Italian translation at settesei.it
I’m sure you’ve heard about the trend. First, statistics overhauled baseball, and teams in every major sport now employ quants to search out that extra edge. Tennis has lagged behind the others, but with the help of big data, we’re on the cusp of a whole new era.
That’s the story, anyway. Yesterday brought us another example.
What happened in baseball is, quite simply, never going to happen in tennis.
To oversimplify a bit, the “Moneyball revolution” refers to front offices using analytics to identify underrated and underpriced players. To a lesser extent, it refers to deploying those players in a smarter way–say, rearranging the batting order or attempting fewer stolen bases.
In tennis, there are no front offices. Players aren’t paid salaries by teams. And there are no managers to decide how best to use their players.

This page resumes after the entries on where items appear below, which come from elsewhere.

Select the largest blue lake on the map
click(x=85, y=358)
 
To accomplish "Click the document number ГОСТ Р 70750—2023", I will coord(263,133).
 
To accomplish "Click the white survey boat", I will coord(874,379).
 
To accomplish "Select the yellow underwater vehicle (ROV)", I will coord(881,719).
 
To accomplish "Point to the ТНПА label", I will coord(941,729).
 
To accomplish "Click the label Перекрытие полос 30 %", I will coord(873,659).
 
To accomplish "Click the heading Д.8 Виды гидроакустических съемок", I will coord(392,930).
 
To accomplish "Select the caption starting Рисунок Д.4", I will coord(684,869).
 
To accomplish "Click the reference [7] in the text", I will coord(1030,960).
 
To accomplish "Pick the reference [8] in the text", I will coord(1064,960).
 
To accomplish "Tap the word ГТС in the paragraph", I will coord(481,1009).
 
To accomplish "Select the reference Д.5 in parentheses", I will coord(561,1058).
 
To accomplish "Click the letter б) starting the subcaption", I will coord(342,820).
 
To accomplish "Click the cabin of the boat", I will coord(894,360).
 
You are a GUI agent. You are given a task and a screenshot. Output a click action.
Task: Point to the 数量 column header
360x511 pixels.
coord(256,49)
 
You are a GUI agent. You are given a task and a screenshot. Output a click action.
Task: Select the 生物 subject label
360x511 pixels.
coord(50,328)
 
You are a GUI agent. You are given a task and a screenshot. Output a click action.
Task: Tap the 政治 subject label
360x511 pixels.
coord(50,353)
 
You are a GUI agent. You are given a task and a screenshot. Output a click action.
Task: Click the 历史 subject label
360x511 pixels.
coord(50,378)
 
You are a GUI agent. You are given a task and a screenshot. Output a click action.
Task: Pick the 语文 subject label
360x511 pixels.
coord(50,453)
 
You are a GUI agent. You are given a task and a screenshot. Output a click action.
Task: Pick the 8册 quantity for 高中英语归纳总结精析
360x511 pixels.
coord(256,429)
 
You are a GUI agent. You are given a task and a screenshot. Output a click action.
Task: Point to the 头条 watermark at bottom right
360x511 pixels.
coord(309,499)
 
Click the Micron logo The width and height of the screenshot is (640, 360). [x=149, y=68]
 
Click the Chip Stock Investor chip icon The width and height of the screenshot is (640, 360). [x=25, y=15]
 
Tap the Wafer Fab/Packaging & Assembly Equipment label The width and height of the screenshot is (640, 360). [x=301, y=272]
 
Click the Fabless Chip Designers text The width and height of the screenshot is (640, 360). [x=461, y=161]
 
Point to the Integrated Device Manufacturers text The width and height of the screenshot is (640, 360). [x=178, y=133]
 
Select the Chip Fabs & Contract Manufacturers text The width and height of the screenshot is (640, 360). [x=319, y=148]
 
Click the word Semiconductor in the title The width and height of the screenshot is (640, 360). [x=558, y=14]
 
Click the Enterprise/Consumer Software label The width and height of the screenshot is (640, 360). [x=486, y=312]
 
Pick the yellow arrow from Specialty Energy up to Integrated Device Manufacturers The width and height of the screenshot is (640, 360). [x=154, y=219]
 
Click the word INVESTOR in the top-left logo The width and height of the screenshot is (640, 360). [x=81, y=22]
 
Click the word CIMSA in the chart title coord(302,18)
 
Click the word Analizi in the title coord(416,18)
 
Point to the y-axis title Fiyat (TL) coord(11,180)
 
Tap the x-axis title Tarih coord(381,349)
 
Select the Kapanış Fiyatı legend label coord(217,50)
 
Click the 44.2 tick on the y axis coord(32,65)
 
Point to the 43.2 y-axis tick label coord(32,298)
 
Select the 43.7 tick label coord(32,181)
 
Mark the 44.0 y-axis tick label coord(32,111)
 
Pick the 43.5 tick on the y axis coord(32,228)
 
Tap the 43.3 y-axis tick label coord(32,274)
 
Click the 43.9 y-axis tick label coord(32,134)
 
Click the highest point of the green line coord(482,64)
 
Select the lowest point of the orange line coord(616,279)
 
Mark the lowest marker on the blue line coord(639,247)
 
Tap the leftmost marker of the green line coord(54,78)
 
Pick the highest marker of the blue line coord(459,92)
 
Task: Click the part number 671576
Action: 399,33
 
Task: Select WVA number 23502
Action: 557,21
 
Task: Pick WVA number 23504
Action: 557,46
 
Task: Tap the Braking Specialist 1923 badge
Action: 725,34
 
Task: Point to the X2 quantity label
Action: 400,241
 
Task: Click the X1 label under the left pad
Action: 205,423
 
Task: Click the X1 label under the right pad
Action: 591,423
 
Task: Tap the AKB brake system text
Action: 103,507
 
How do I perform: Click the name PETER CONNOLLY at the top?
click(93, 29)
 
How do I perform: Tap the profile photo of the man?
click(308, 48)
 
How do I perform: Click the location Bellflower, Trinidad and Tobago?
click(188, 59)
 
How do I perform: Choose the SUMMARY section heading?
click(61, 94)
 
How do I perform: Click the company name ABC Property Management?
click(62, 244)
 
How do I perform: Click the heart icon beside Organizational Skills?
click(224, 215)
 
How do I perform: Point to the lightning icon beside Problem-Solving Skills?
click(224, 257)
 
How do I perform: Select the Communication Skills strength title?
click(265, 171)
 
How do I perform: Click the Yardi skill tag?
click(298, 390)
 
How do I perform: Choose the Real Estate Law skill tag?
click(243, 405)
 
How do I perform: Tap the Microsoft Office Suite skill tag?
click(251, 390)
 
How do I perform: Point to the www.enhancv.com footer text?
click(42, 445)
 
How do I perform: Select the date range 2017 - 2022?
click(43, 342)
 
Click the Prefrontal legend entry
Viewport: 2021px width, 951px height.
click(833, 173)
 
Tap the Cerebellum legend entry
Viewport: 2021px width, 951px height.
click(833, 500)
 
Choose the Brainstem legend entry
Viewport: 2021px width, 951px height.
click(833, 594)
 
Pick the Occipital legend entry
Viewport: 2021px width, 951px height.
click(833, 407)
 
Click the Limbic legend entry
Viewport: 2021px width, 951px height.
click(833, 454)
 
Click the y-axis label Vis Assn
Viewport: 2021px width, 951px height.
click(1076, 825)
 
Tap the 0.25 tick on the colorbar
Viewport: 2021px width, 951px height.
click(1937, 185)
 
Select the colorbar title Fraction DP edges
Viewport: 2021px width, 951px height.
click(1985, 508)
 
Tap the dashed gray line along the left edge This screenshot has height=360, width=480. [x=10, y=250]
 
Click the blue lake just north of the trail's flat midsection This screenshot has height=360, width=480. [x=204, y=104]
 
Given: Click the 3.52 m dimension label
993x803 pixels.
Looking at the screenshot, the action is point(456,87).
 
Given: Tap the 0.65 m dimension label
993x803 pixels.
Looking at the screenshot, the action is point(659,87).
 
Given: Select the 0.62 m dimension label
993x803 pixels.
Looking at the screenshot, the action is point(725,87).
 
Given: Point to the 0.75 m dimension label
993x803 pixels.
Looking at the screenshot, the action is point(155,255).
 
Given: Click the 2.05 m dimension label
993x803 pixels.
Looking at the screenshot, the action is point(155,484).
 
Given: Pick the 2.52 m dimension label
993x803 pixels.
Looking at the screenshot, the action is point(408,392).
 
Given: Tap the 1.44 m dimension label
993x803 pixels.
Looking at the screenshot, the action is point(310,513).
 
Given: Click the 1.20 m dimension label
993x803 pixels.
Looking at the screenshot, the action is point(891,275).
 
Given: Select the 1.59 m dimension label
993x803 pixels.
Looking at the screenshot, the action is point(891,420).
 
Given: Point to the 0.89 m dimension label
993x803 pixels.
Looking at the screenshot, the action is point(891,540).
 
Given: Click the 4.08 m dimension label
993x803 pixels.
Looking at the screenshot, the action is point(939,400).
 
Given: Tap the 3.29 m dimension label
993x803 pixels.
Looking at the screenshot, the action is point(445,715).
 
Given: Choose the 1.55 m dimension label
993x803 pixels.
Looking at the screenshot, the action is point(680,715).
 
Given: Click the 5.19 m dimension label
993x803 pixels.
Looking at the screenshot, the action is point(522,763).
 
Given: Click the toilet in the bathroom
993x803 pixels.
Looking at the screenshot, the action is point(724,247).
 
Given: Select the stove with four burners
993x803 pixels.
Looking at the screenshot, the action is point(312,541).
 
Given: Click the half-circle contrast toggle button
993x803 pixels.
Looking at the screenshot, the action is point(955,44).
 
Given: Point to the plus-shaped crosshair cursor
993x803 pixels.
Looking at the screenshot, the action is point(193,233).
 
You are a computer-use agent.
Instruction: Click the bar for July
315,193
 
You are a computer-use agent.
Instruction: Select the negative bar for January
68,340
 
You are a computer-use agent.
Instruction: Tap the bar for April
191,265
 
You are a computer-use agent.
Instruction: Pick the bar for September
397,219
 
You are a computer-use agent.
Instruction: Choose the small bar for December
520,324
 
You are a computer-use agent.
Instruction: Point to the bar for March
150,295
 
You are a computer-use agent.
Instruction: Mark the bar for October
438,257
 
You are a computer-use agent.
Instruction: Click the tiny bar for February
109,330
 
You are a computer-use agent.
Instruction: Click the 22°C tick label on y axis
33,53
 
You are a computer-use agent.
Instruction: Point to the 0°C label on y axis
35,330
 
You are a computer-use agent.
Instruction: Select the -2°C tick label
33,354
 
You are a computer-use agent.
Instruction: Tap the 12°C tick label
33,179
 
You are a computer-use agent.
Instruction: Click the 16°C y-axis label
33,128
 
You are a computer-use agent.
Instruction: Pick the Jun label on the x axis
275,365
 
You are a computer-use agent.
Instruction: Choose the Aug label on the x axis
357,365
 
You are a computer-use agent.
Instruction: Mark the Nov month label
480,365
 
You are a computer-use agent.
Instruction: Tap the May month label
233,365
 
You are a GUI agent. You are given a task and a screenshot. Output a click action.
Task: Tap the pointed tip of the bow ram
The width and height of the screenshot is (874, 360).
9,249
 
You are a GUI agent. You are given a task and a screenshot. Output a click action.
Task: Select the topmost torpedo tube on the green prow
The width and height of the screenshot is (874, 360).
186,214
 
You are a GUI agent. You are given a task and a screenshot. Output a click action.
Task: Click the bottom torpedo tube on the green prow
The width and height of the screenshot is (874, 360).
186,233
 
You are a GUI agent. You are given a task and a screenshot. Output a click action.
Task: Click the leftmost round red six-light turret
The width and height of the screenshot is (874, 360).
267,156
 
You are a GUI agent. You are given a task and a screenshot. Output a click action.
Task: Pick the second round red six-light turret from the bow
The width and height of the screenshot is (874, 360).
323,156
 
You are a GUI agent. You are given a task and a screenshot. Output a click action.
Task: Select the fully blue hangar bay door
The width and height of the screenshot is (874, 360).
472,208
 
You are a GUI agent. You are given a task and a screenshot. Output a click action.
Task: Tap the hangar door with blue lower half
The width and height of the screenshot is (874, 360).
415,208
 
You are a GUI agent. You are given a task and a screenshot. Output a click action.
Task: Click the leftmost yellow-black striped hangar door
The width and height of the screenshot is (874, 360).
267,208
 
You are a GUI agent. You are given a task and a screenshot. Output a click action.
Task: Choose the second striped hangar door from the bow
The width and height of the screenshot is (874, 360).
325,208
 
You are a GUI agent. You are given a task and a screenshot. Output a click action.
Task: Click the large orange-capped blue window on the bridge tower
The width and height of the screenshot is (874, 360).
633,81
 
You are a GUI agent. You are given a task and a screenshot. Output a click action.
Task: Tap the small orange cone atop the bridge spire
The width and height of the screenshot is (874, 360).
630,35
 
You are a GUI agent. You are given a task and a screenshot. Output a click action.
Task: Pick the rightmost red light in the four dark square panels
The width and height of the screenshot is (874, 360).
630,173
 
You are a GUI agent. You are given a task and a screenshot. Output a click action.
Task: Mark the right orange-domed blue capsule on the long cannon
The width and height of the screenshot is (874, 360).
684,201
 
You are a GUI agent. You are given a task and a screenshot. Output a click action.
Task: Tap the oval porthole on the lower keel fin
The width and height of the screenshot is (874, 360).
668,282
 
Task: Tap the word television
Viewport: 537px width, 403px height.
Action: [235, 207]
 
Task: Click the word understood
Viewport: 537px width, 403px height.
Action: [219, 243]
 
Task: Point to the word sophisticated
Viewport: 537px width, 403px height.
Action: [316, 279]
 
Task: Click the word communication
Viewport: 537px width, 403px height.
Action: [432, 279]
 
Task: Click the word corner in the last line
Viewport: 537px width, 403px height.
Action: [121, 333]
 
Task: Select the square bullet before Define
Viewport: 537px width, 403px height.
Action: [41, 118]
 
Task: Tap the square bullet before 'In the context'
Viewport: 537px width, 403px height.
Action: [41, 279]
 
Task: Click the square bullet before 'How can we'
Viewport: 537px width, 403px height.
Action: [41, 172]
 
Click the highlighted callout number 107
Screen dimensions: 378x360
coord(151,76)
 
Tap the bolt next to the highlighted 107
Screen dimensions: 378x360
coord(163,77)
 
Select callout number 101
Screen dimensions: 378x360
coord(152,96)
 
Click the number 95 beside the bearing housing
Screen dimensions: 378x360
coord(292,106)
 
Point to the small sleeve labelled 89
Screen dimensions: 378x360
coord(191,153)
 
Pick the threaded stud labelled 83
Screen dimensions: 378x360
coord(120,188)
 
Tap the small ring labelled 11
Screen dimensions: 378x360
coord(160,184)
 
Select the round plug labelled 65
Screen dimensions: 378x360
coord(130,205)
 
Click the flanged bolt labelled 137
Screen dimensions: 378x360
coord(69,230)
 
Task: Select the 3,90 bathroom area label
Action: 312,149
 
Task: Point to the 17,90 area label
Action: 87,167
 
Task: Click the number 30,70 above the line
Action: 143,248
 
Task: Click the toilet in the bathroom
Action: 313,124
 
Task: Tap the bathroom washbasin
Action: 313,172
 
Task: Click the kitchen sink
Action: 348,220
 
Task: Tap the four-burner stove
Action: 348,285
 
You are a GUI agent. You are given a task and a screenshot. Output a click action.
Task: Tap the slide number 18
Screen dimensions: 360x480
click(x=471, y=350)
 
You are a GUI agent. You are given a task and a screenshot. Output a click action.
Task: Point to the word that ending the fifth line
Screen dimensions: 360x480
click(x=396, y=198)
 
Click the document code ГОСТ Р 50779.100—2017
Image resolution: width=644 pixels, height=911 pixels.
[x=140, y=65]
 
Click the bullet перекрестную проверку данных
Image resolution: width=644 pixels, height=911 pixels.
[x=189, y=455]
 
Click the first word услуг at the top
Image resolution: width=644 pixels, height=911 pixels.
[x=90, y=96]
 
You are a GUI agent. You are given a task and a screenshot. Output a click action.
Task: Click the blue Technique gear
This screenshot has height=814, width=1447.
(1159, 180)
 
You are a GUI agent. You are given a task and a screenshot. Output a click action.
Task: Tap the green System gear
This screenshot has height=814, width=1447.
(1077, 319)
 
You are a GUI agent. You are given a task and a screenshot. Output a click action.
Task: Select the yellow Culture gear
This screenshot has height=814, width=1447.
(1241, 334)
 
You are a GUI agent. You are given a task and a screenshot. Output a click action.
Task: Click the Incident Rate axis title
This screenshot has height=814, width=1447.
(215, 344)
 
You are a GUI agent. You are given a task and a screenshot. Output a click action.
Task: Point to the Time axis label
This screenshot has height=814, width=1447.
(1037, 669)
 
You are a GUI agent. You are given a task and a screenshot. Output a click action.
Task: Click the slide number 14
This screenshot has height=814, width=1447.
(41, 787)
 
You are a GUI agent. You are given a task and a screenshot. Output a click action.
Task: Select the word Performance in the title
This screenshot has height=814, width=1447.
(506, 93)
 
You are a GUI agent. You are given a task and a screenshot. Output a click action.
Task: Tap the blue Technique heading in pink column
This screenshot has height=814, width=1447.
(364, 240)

In short: There are no organizations with both the incentives and the resources to analyze data.
Of course, when people get breathless about all the raw data floating around in tennis, that isn’t what they’re talking about. (No one really thinks Hawkeye data is going to revolutionize, say, the World Team Tennis draft.) Instead, they are implying that the data can be analyzed in such a way to be actionable for players.
That’s an admirable objective. In theory, Kevin Anderson’s coach could look at all the data from all the matches between Anderson and Tomas Berdych and identify which tactics worked, which didn’t, and make recommendations accordingly. Of course, Kevin’s coach is already watching all those matches, taking notes, reviewing video, and presumably making recommendations, so if big data is going to change the game, it needs to somehow offer coaches demonstrably better insights.
With all the cameras pointed at tennis’s show courts, that’s certainly possible. The closest analogue in baseball is the pitch f/x system, which tracks the speed, location, and movement of every pitch. Some pitchers have been able to use pitch f/x data to analyze and improve upon their own performance. The same could eventually happen in tennis. But there are systemic reasons why it hasn’t yet, and those root causes are unlikely to disappear anytime soon.
What needs to change
Hawkeye cameras are aimed at a lot of courts and have the capability of collecting an enormous amount of data. That’s how broadcasts are able to bring you stats like average net clearance and meters run. Those cameras also help generate graphics like those showing where all of a player’s serves landed.
After a match is over, with no calls left to be overturned and no broadcast needs likely to arise, what happens to the data? For all practical purposes, it gets stashed in the attic and forgotten. (Here’s a more thorough explanation.) Contrast that to Major League Baseball, which makes all pitch f/x data available immediately–to the public, for free–and has archived it indefinitely.
If tennis is to see any meaningful analytical breakthroughs, Hawkeye data needs to be aggregated in a single database. Results from one match are sometimes interesting (hey look, Andy’s net clearance is 15% greater than Roger’s!), but if we’re always looking at one match, or one tournament, at a time, we’ll never learn which of these Hawkeye-derived statistics matter, or how much.
IBM, the collector of much of this information, may already maintain some version of that database. But the results are jaw-droppingly uninspiring. On broadcasts, we get the same old stats and graphics. When IBM has ventured into predicting match outcomes, their “millions of data points” are outperformed by my much simpler model.
IBM is the one organization in the sport with the resources to do the kind of analysis that will transform tennis. But they have no incentive to do so. To IBM (and now SAP, in the women’s game), tennis is a public relations opportunity, one that allows them to brand tournament websites and on-screen graphics with their logo. (Not to mention those suspiciously pro-IBM trend pieces linked to above.)
Players might eventually benefit from data-based insights, but only a tiny fraction of them could afford to hire even a single analyst. (Hi Simona! Text me anytime!)
Once again, we have to turn to baseball for a precedent. Even in that immense sport, with its billion-dollar franchises, it was amateurs–outsiders–who did the work that brought about the analytics revolution. Even now, with teams aggressively hiring promising talent from outside the game, many of the most profitable insights still come from independent researchers. If MLB made its data as inaccessible as tennis does, that trend would’ve ground to a halt long ago.
Nice as it is to dream about a better world of tennis data, we’re unlikely to see it anytime soon. Tennis doesn’t have a commissioner, so there’s no one to appoint a data czar, let alone anyone who could convince the alphabet soup of the ATP, WTA, ITF, IBM, SAP, and Hawkeye to aggregate their data in any meaningful way.
Until that happens, and until the data is publicly available, there will be no analytics revolution in tennis. We’ll continue to get what we have now: the occasional Hawkeye stat, free of context, illustrating the same sort of analysis we’ve been hearing for decades.